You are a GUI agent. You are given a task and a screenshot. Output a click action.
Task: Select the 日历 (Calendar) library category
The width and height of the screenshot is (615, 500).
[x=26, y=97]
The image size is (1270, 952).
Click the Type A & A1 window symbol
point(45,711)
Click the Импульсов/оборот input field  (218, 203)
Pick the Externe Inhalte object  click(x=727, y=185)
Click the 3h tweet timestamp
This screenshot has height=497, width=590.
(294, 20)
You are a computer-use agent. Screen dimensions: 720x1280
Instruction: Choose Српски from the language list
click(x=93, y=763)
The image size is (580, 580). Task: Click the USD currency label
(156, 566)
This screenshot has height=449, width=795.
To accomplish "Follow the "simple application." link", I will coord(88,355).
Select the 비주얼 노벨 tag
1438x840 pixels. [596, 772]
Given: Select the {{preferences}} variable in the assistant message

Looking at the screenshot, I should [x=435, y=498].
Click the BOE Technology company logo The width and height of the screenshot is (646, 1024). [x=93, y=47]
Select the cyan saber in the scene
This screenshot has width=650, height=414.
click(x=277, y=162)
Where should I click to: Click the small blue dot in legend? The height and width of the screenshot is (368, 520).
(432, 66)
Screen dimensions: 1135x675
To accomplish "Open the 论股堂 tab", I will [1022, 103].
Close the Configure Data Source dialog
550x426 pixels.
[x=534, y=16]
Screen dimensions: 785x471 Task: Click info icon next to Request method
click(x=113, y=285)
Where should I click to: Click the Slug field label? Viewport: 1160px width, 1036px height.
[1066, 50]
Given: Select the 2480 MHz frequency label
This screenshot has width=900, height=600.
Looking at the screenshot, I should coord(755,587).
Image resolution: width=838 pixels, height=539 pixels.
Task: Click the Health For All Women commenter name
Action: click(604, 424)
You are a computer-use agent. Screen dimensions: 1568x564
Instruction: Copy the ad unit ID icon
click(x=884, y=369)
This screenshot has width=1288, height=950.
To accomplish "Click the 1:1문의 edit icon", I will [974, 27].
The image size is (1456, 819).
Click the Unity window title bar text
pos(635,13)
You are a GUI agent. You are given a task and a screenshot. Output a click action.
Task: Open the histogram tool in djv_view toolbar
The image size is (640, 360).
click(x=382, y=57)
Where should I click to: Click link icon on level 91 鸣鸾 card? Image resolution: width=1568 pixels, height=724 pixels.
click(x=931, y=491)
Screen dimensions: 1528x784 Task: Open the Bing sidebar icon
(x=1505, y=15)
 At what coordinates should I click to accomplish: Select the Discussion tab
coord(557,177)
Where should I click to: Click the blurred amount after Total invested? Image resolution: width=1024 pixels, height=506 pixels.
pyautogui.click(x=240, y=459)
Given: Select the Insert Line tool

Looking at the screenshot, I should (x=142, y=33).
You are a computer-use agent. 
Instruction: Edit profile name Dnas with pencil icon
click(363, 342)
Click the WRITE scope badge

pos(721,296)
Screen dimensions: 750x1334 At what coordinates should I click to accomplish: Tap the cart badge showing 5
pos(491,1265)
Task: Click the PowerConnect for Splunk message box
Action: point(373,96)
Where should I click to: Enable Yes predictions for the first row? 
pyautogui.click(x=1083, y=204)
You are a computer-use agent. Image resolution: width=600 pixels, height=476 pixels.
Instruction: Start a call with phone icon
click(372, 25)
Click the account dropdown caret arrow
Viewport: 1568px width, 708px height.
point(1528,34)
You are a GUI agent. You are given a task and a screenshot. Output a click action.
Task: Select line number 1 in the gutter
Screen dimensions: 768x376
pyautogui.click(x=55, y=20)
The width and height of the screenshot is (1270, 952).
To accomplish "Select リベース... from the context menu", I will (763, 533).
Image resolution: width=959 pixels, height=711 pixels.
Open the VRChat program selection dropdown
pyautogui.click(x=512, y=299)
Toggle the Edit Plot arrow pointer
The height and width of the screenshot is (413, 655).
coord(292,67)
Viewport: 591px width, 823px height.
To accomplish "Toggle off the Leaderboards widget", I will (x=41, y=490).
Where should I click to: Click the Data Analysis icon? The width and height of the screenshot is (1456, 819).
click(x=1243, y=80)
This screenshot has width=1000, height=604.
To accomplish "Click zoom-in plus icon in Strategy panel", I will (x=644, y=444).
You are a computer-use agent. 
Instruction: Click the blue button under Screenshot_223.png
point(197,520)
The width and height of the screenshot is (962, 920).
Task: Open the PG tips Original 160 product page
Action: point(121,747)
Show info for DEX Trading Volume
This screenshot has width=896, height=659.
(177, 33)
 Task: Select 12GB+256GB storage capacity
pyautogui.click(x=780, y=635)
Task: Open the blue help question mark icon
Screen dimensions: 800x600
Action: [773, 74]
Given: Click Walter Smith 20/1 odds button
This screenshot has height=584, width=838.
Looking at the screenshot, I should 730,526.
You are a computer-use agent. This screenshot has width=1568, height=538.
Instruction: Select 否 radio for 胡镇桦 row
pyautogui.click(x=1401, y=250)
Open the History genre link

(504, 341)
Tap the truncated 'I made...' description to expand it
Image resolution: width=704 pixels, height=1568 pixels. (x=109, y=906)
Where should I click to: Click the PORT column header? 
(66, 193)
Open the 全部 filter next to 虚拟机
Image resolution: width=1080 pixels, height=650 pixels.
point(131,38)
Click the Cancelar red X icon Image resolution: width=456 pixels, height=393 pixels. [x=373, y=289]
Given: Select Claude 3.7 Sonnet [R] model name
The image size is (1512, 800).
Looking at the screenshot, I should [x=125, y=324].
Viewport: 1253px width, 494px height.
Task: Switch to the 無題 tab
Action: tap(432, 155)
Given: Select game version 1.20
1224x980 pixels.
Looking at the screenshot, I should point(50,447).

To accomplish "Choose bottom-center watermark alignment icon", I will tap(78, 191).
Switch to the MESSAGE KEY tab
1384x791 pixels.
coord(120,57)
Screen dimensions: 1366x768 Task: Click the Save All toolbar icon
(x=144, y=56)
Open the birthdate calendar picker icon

▬▬▬▬▬▬▬▬▬▬

- _Written task_:
Pull out each line of the records above that contains the string "Viewport".

- _Full answer_:
Where should I click to: Click the Slug field label? Viewport: 1160px width, 1036px height.
Viewport: 1568px width, 708px height.
Viewport: 591px width, 823px height.
Viewport: 1253px width, 494px height.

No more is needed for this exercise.